ALBUQUERQUE, N.M., Dec. 12 /PRNewswire-FirstCall/ -- Biomoda, Inc. (OTC Bulletin Board: BMOD) (http://www.biomoda.com) of Albuquerque, NM, and New Mexico Institute of Mining and Technology (New Mexico Tech at http://www.nmt.edu) reached an agreement today to collaborate on clinical studies and the development of specialized image recognition technology as part of the company's commercialization of its assay for the early detection of lung cancer.
New Mexico Tech, in Socorro, New Mexico, is a world leader in many areas of research, including biomedical, hydrology, astrophysics, atmospheric physics, geophysics, homeland security, information technology, geosciences, energetic materials engineering, and petroleum recovery. The university specializes in research, focusing on science, engineering and related fields.
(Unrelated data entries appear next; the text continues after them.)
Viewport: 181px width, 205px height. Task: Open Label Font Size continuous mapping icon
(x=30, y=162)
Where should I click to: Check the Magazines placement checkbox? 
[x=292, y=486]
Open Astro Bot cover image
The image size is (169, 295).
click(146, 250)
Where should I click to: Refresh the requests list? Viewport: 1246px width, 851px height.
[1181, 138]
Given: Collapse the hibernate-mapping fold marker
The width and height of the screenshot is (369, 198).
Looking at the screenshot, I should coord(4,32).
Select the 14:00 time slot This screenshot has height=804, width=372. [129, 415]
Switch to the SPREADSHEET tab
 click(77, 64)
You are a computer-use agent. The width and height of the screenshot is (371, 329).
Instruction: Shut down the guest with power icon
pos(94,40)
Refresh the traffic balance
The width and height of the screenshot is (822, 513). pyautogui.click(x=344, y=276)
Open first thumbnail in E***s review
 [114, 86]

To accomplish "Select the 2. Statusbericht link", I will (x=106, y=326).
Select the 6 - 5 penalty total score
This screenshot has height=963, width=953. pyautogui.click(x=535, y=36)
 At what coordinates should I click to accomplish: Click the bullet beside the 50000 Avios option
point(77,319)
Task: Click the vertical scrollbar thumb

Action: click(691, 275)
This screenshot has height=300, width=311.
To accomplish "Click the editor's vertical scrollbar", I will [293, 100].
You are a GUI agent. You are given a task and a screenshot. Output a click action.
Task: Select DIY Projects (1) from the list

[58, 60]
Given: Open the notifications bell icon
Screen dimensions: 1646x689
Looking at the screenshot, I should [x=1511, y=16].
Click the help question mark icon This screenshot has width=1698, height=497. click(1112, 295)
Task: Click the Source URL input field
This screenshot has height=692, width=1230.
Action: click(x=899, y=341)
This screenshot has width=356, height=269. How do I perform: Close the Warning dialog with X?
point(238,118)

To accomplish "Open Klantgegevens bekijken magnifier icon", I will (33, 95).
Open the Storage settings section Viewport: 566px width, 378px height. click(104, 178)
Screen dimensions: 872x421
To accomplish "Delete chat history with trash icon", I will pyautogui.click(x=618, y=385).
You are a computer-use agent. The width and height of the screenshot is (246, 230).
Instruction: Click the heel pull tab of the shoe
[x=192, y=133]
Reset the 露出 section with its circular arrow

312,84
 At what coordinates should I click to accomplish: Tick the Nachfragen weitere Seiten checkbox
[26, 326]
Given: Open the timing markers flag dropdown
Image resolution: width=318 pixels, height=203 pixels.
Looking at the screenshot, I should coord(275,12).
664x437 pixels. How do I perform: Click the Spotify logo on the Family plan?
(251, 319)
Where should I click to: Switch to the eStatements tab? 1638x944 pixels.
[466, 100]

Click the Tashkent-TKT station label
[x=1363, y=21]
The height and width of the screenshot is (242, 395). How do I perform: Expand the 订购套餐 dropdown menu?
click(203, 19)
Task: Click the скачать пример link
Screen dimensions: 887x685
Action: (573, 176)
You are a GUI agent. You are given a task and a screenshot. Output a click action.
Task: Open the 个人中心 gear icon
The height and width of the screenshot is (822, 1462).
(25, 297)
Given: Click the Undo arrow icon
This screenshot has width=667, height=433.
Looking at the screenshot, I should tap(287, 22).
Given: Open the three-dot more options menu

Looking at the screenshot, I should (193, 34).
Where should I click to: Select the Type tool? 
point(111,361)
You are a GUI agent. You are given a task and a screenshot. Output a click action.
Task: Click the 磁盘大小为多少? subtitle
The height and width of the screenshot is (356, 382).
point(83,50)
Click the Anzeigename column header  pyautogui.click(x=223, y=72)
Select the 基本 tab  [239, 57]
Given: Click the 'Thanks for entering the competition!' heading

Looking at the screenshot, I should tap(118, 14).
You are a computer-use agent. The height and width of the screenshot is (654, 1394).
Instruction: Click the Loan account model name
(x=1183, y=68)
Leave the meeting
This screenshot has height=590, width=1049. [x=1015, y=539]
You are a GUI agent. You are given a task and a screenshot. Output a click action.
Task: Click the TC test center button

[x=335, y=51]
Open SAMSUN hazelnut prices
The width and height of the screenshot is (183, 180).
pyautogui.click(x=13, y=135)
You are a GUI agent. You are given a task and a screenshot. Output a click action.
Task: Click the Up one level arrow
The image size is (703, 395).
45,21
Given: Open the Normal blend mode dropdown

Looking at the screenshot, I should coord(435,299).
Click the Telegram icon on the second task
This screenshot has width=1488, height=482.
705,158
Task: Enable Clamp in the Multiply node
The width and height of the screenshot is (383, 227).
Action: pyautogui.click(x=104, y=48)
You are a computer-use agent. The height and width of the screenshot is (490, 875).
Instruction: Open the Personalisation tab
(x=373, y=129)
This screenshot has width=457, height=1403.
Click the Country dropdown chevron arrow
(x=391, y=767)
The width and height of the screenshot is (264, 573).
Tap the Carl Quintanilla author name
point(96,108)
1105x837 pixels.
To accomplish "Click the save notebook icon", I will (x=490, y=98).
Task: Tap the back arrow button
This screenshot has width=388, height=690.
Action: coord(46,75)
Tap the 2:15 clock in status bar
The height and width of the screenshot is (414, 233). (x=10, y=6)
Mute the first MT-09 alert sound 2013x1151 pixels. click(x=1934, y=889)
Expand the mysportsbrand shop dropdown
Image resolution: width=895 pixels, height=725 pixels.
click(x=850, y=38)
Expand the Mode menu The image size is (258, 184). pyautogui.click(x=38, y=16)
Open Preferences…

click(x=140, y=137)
"This new research and development collaboration between Biomoda and New Mexico Tech will enable university researchers and students to directly participate in the testing and development of cutting-edge technology which will soon be deployed in the fight against cancer," said Daniel H. Lopez, president of New Mexico Tech. "This new joint venture forged between a public university and a private business promises to be a win-win situation for all involved."
"I am particularly pleased to announce our partnership with such a strong research and engineering partner as New Mexico Tech as we move towards commercialization of Biomoda's early cancer diagnostic technology," said John Cousins, President of Biomoda. "The scientists at New Mexico Tech offer a wide range of expertise in biomedical and engineering research programs that will be applied immediately in development of engineering technology for image recognition that is targeted at broad-based screening of large populations for lung cancer."
Biomoda's patented technology, a non-invasive cytology based assay, is designed for cancer screening of large populations at a reasonable cost. Current diagnostic methods for lung cancer, including CT scans and X-rays, often detect the disease only at more advanced stages and are relatively expensive.
Lung cancer claims more lives than any other cancer. The expected 5-year survival rate for all patients combined in whom lung cancer is diagnosed is 15 percent and by contrast, the 5-year survival rate for cases detected when the disease is still localized is 50 percent. At the present time, only 16 percent of lung cancer cases are diagnosed at this early stage.